SPOX: Sie sind nach dem Turnier zurückgetreten, mit Sportdirektor Willi Ruttensteiner und Teamchef Marcel Koller mussten jetzt die beiden Architekten des Erfolges den Verband verlassen. Fanden Sie die Kritik nach der verpassten WM-Qualifikation angebracht?

Fuchs: Die richtigen österreichischen Fußballfans haben nicht vergessen, was Koller und Ruttensteiner erreicht haben. Am lautesten zu hören sind aber immer die, die nur raunzen. Wenn man sich nur beklagt und nichts Zielführendes zu sagen hat, sollte man besser den Mund halten. Österreich ist aber einfach eine Raunzer-Gesellschaft. Das hängt mir ein bisschen beim Hals hinaus und deshalb bin ich auch kaum mehr in Österreich.

◆ Selbst ausprobieren: Als was für eine Gesellschaft bezeichnet Fuchs Österreich im Interviewauszug? Die Zeilen spielen hierfür keine Rolle.

◆ Ausgangsmaterial:
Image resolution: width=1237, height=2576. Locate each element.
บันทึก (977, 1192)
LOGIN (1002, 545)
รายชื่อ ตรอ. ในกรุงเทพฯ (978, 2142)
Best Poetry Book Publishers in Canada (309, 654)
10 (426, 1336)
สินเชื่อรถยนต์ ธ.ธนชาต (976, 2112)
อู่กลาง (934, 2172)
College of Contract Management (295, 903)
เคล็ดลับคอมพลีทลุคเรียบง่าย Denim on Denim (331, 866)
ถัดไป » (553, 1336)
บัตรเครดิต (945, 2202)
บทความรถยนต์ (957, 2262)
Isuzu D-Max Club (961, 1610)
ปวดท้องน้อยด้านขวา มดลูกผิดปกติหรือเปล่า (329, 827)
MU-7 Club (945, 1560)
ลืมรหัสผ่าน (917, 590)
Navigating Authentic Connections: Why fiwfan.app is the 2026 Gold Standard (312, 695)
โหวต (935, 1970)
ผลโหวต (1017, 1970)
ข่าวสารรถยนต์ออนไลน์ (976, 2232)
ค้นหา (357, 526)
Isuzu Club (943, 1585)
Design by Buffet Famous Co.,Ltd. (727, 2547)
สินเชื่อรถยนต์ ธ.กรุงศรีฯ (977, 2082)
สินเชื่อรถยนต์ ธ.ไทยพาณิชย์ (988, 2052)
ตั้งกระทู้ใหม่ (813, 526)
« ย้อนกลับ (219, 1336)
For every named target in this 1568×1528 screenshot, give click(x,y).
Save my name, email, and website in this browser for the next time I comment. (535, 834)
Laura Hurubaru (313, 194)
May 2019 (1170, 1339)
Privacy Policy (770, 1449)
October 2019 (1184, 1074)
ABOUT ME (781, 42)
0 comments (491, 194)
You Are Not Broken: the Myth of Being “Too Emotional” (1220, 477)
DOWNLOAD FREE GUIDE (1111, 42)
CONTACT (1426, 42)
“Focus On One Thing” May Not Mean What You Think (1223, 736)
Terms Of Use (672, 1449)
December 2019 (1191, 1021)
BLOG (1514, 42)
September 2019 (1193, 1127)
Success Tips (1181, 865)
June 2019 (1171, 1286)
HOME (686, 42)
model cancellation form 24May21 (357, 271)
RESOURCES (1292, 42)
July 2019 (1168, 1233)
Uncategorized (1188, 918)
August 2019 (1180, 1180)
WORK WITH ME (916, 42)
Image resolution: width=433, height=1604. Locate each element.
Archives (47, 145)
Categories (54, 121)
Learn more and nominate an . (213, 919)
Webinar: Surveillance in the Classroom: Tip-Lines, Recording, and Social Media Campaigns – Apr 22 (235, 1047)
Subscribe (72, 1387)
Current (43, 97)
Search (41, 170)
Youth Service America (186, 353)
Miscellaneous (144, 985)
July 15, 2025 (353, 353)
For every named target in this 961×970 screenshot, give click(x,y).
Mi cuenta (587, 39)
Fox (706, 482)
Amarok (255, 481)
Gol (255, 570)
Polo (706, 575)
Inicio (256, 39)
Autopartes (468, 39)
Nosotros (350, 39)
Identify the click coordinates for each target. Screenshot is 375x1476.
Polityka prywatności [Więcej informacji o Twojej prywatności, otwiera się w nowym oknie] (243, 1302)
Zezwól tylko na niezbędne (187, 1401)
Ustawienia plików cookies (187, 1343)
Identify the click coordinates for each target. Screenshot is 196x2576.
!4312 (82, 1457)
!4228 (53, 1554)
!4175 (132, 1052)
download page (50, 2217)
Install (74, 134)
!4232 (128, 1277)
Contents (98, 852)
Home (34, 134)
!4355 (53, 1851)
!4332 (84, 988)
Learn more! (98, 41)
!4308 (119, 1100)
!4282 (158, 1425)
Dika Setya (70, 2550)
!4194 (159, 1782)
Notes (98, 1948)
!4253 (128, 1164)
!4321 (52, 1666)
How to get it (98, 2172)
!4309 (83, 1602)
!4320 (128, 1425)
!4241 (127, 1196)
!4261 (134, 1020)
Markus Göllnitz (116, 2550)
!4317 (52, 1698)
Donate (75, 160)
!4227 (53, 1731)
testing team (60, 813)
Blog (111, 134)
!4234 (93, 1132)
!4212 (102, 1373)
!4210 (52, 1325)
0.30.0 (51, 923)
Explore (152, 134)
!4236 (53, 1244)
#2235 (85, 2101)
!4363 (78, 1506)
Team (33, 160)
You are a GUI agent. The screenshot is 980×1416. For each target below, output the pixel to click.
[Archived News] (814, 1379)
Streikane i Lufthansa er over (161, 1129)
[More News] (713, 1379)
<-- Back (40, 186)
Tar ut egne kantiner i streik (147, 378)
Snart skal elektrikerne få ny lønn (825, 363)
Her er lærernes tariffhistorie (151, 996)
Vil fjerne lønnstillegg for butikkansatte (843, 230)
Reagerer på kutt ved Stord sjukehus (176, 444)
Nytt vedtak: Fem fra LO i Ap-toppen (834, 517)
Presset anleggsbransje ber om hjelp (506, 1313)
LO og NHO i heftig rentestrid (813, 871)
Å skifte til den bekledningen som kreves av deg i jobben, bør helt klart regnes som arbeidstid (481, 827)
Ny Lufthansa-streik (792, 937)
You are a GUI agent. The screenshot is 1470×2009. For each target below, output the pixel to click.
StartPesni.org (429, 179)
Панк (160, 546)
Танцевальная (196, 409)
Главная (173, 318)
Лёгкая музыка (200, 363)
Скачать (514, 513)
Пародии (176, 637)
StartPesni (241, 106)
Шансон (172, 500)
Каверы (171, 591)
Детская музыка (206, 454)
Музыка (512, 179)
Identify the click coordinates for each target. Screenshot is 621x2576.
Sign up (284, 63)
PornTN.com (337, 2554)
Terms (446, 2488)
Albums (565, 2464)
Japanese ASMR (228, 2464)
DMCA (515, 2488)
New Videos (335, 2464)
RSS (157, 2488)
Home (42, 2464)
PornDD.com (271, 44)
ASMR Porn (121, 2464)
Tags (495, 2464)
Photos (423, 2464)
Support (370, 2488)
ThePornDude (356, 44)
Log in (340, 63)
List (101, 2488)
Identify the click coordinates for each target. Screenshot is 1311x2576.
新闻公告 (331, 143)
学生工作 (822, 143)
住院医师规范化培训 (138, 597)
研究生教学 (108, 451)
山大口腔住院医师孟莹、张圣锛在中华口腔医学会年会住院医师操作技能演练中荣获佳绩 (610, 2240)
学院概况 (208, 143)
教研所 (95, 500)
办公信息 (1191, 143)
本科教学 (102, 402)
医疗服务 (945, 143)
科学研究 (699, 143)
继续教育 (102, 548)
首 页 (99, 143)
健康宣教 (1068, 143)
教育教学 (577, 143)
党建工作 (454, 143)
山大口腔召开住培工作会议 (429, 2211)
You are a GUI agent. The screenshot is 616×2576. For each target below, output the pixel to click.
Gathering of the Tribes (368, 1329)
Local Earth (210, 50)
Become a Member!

◆ Schriftliche Antwort: Als Raunzer-Gesellschaft.